Martelly reminded Security Council members of that responsibility, asking them to help support Haiti’s national plan for cholera eradication.
Martelly said Haitians have the right to protest and while conditions “can’t always be beautiful,” he remains committed to reaching out to the opposition to help develop Haiti.
He also said he was determined to hold free, fair, credible and transparent elections, something council members welcomed.
“Having one election keeps the parliament out for too long,” he said. “So I hope that in a first phase we can have one election for the legislative branch.”

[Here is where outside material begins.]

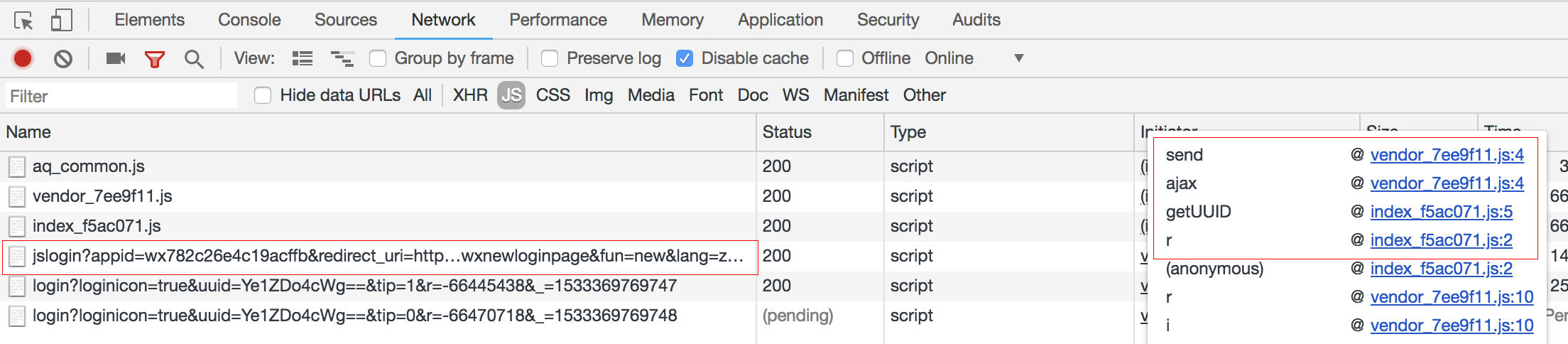
Task: Show the overview waterfall view icon
Action: coord(342,58)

For its part, the Haitian government hopes that council members, which include representatives of all 15 nations including nine ambassadors, see that Haiti remains peaceful despite the ongoing political turmoil and demonstrations.
Paul, in a Miami Herald interview Friday, said he and Martelly plan to reiterate that “we will do all possible for elections to happen in the country this year.”
At the top of the delegation’s agenda is also the future of the military mission, which has been drawing down.
“We plan to talk with them about not disengaging this year so as not to further weaken the fragile security situation,” Paul said. “We also want them to influence donors to respect the promises they gave Haiti and to engage with Haiti to support the country’s budget.”
On Saturday, council members will begin the day with a visit to a housing development where formerly homeless earthquake residents reside. About 80,000 earthquake victims remain in tent cities.
Soon after, they will fly to Cap-Haïtien, Haiti’s second-largest city. They also plan to meet with opposition leaders and members of civil society.